● **Written exercise a**
In the text on mavuku baskets, what material reinforces the rims of the lid and base?

I had the opportunity to analyse about one hundred mavuku. In the
period from 1999 to 2001, twenty
mavuku were acquired for the collection
of our Mozambican Ethnomathematics Research Centre. The paper presents
an analysis of the mavuku baskets in our collection.
Production and weaving structure Makhuwa basket weavers produce a type
of container, called nivuku (plural:
mavuku). It is used
to keep and transport food or valuable objects like jewellery. The basket
consists of two halves. Each half is a circular tray of a type called othokwa
(plural: ethokwa). One othokwa is the lid and the other is
the base of the container (see Photograph 1). The rims
of both lid and base are reinforced with strips of wood. An extra wooden
rim is sewn internally to the base so that it is easier to fit the lid,
as the diagram in Figure 3 illustrates. In most of
the cases the mavuku weavers use the 3/3 twill (see Figure
1b). Less frequent is the use of the 2/2 twill (see Figure
1a).
Discontinuity lines / Symmetry axes Often discontinuity lines break the basic weaving structure. They are symmetry axes. A discontinuity line marks the reversal of direction of the diagonal zigzag lines. The diagonals on the two sides of a discontinuity line are perpendicular. The discontinuity lines may be of two types, single or double. In the case of the 3/3 twill the strands go over 1, 3 and 5 strands, respectively, along a single discontinuity line (see Figure 4a) and over 2, 4, and 6 strands, respectively, along a double discontinuity line (see Figure 4b). Figure 5 presents the structure of both the lid and the base of a nivuku (diameter = 24,5 cm, height = 18,5 cm): it is characterised by one double discontinuity line. In the case of the 2/2 twill the jumps along a single discontinuity line are 1 and 3 (see Figure 6a) and along a double discontinuity line they are 2 and 4, respectively (see Figure 6b). Two or more parallel discontinuity lines appear in several mavuku. Two examples illustrate this situation. Figure 7 presents the weaving structure of the lid and the base of a nivuku (d = 24 cm, h = 18,5 cm, 3/3 twill). There are two double discontinuity lines, equidistant from the centre. The weaving design is divided into three bands and has rotational symmetry of 180 degrees. Figure 8 presents
the weaving structure of the lid and the base of another
nivuku
(d = 27 cm, h = 18 cm). This time there are three discontinuity
lines, dividing the texture into four bands. While the first and the third
discontinuity line are single, the central discontinuity line is double.
The design has axial symmetry.

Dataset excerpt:

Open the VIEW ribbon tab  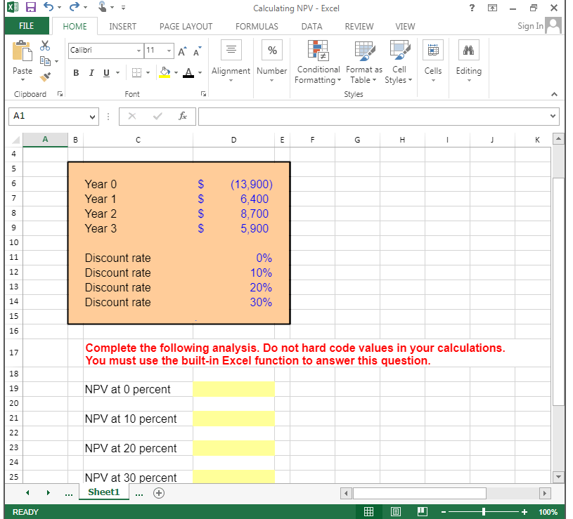[x=405, y=26]
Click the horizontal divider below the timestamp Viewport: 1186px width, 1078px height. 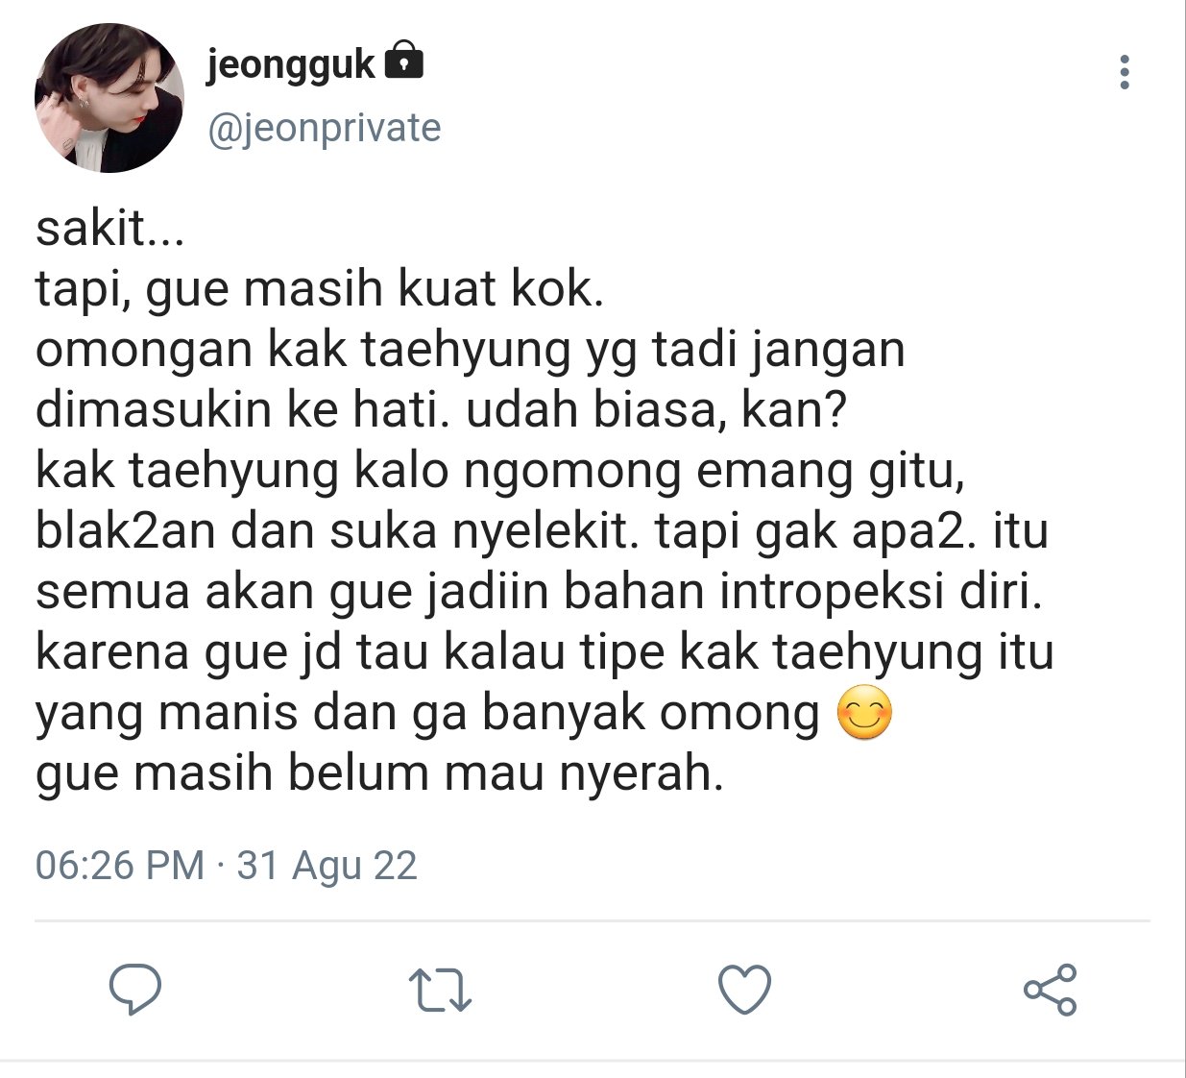593,921
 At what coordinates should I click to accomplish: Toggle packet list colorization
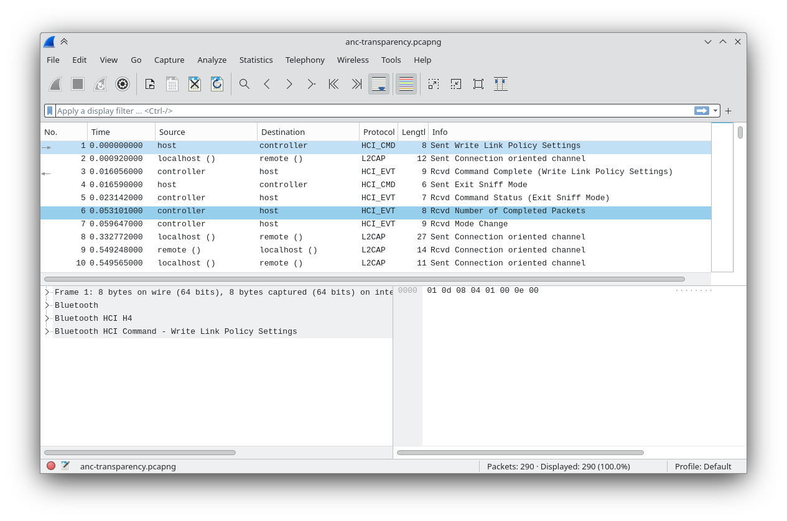click(406, 84)
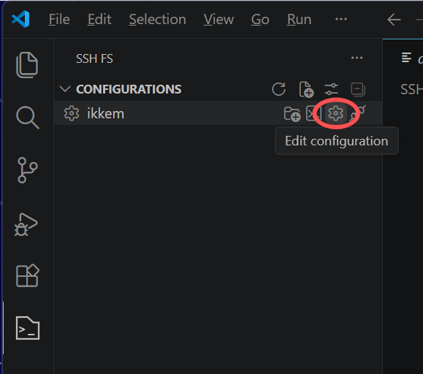Viewport: 423px width, 374px height.
Task: Open SSH FS settings sliders icon
Action: coord(331,89)
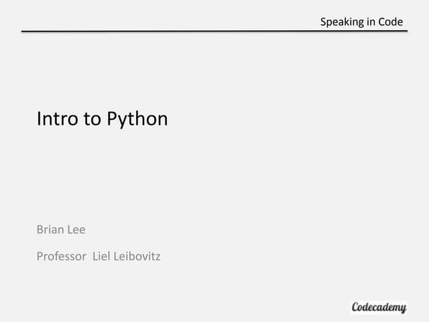Click the "Speaking in Code" header text

(361, 21)
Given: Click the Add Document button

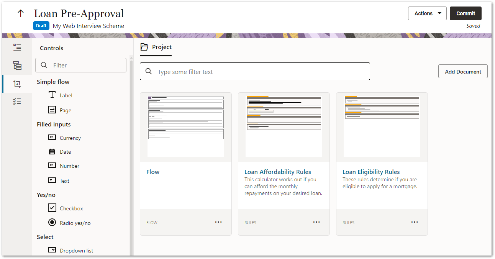Looking at the screenshot, I should [462, 71].
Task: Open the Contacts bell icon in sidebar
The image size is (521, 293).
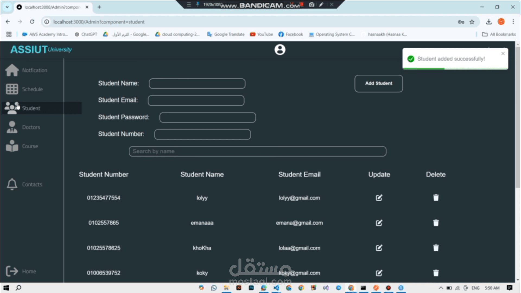Action: click(x=12, y=184)
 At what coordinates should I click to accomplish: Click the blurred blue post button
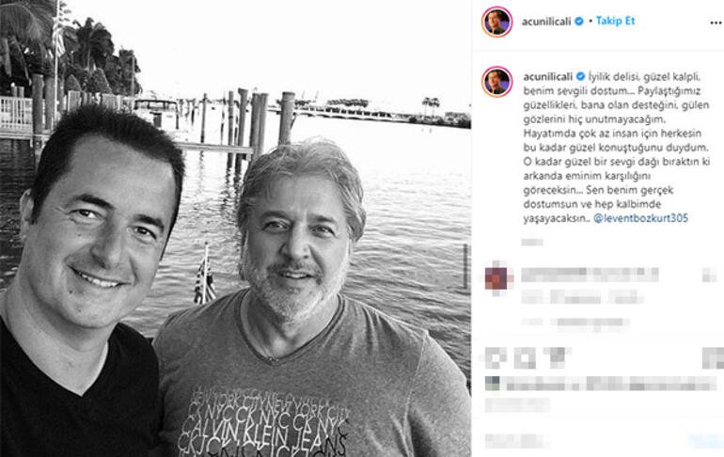pyautogui.click(x=705, y=441)
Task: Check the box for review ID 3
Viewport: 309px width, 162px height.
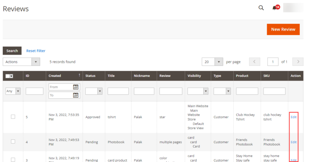Action: (x=13, y=160)
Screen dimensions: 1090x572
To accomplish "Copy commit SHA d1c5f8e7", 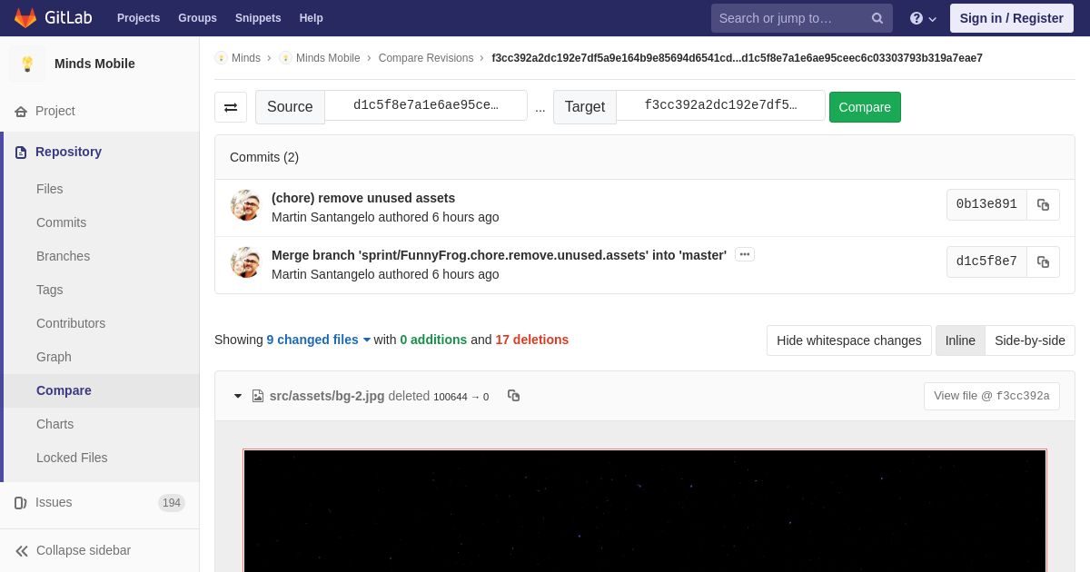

● **Written exercise b**
In the rows, swap "Add Document" for "New Document" in the lines starting at the one containing "Given: Click the Add Document button" and ending at the one containing "Action: click(x=12, y=184)". Return only those lines, without the pictures.

● **Final answer a**
Strips of wood.

● **Final answer b**
Given: Click the New Document button

Looking at the screenshot, I should [462, 71].
Task: Open the Contacts bell icon in sidebar
The image size is (521, 293).
Action: click(x=12, y=184)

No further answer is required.